33 Framing the Question

“Do college students rate (based on taste) yogurts from different vendors differently?” As in the previous two units, the primary question in the Frozen Yogurt Case Study is about the relationship between two variables: the response (taste of the product on scale of 1 to 10; see Definition 3.2) and the factor of interest (vendor of yogurt; see Definition 24.1).

The question, as stated above, is ill-posed. Instead of asking about individual tastes, we want to know if, on average, there is a difference in the taste of yogurt between vendors. That is, we want to test the following hypotheses:

\(H_0:\) the average taste rating is the same for each of the three vendors.
\(H_1:\) the average taste rating differs for at least one of the three vendors.

Mathematically, we write

\(H_0: \mu_1 = \mu_2 = \mu_3\)
\(H_1:\) At least one \(\mu_j\) differs from another

where \(\mu_1, \mu_2, \mu_3\) represent the average taste ratings for the East Side, Name Brand, and South Side yogurts, respectively. Our question is now centered on the population and captured through parameters, making it a well-posed question. In fact, this seems to be a question we have already addressed. In a way, it is.
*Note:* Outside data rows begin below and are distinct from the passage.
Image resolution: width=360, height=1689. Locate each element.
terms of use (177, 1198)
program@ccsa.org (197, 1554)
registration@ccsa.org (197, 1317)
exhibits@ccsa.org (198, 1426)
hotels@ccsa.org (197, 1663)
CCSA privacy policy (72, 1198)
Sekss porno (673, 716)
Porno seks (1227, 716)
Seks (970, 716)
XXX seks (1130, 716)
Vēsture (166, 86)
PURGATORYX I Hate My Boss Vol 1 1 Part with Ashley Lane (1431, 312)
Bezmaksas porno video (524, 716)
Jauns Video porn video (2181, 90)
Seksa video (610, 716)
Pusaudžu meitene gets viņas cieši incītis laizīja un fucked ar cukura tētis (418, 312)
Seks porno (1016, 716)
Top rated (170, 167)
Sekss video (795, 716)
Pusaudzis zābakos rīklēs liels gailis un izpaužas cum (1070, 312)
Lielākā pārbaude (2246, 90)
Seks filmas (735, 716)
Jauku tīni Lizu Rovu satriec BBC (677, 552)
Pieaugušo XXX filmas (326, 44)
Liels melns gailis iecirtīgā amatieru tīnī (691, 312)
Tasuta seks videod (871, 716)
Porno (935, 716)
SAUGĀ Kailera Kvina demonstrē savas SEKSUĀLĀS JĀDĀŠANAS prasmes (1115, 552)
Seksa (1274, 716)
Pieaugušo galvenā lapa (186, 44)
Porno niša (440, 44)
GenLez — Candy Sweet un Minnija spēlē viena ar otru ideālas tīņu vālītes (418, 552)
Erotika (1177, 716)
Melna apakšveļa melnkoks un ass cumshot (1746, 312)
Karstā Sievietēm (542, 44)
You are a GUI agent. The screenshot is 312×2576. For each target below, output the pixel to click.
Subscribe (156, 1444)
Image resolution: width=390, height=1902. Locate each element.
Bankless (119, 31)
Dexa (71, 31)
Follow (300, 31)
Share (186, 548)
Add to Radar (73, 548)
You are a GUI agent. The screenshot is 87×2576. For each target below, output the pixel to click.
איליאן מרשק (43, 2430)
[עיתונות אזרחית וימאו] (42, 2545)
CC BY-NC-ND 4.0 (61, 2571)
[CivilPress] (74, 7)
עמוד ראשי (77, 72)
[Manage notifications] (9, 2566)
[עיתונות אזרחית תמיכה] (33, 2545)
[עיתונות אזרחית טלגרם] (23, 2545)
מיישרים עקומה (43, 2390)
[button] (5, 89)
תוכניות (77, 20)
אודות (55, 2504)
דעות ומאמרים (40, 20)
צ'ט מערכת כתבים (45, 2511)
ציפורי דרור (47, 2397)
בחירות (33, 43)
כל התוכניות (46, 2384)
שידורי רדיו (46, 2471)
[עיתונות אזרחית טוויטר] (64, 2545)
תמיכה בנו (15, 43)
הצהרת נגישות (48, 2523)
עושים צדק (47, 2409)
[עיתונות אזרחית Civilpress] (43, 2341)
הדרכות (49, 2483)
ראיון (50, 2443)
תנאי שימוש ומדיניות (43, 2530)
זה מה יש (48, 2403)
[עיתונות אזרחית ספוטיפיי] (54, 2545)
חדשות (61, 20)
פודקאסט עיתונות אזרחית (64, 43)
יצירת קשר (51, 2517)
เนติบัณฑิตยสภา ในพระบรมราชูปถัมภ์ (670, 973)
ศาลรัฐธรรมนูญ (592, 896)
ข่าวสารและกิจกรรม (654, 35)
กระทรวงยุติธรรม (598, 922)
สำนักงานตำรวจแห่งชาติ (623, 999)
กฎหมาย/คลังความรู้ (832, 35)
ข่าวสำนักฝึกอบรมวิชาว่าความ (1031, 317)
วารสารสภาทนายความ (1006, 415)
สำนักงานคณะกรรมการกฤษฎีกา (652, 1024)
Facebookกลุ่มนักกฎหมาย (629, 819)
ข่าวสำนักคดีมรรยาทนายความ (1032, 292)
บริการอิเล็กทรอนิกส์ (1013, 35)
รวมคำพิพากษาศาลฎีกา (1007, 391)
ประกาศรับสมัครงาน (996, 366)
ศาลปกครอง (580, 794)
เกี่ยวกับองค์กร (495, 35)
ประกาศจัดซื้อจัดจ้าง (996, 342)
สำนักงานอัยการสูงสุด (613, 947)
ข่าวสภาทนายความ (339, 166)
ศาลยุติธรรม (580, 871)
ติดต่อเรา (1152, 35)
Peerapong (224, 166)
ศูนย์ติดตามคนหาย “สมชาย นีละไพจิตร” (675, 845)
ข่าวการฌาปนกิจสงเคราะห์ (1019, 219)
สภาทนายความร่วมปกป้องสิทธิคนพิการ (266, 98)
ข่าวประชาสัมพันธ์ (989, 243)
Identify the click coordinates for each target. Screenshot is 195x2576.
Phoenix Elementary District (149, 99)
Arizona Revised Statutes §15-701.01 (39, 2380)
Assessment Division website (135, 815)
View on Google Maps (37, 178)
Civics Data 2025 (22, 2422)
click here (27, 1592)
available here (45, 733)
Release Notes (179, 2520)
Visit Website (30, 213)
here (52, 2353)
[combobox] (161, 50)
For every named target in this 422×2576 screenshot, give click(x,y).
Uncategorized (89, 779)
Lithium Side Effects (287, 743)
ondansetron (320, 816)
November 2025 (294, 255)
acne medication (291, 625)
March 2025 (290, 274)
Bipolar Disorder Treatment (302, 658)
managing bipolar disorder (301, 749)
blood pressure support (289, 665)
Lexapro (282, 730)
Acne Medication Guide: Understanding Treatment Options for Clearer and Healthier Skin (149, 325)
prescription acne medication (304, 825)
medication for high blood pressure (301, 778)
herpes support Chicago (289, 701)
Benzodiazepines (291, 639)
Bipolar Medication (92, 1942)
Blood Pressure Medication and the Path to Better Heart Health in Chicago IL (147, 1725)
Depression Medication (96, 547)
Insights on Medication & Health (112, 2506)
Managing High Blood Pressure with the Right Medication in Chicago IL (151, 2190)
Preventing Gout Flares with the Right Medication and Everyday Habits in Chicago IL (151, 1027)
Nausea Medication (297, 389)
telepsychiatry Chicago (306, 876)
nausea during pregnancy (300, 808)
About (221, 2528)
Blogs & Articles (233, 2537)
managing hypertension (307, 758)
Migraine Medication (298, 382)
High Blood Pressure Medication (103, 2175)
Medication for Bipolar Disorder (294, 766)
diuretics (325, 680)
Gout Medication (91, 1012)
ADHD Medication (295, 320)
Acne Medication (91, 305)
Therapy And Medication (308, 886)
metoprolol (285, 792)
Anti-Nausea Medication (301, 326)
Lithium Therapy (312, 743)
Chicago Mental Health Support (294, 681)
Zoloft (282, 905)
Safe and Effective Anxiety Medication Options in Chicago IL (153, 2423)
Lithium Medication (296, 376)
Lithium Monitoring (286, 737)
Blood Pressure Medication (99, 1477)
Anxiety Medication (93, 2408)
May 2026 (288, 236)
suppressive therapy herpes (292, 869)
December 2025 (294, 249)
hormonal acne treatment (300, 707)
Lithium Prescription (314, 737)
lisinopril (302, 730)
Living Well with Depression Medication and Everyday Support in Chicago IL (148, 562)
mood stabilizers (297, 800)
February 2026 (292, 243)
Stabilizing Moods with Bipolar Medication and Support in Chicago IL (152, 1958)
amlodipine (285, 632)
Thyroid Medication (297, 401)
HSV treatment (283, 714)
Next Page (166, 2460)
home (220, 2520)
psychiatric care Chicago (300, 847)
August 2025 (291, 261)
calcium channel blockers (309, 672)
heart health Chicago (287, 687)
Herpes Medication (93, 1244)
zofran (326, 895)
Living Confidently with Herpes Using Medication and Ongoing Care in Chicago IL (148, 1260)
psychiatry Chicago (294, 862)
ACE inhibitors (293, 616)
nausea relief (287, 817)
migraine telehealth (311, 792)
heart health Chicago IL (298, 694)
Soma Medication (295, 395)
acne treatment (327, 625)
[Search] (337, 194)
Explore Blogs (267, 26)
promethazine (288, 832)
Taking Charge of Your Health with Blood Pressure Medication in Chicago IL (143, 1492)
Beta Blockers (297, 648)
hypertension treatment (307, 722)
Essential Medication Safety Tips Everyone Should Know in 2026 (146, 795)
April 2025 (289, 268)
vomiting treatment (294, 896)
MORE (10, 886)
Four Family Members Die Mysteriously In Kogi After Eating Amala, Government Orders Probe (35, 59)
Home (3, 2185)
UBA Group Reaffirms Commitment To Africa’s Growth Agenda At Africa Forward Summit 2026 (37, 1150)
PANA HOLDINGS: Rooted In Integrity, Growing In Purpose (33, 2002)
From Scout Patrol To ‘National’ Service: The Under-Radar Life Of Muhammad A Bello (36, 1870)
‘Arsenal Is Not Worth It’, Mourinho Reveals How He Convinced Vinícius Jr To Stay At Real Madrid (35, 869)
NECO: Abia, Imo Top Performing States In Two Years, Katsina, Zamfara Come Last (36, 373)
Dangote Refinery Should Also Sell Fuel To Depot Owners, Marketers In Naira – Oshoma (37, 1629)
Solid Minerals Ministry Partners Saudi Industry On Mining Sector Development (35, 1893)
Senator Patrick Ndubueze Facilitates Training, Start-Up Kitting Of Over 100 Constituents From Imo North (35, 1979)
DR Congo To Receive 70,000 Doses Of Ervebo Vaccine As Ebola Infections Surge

In this unit, we will be tackling the same types of questions we did in Chapter 24 — we are comparing the mean of a quantitative response across the levels of a categorical predictor. The difference is that the observations we have observed are not independent of one another, and we must account for this lack of independence in the analysis.

33.1 General Setting

This unit is concerned with comparing the mean response of a numeric variable across \(k\) groups. Let \(\mu_1, \mu_2, \dotsc, \mu_k\) represent the mean response for each of the \(k\) groups. Then, we are primarily interested in the following hypotheses:

\(H_0: \mu_1 = \mu_2 = \dotsb = \mu_k\)
\(H_1:\) At least one \(\mu_j\) differs from another.

When there are only two groups (\(k = 2\)), then this can be written as

\(H_0: \mu_1 = \mu_2\)
\(H_1: \mu_1 \neq \mu_2.\)

Here we are writing things in the mathematical notation, but let’s not forget that every hypothesis has a context. Throughout this unit, we are looking for some signal in the location of the response across the groups. Our working assumption then states that the groups are all similar, on average.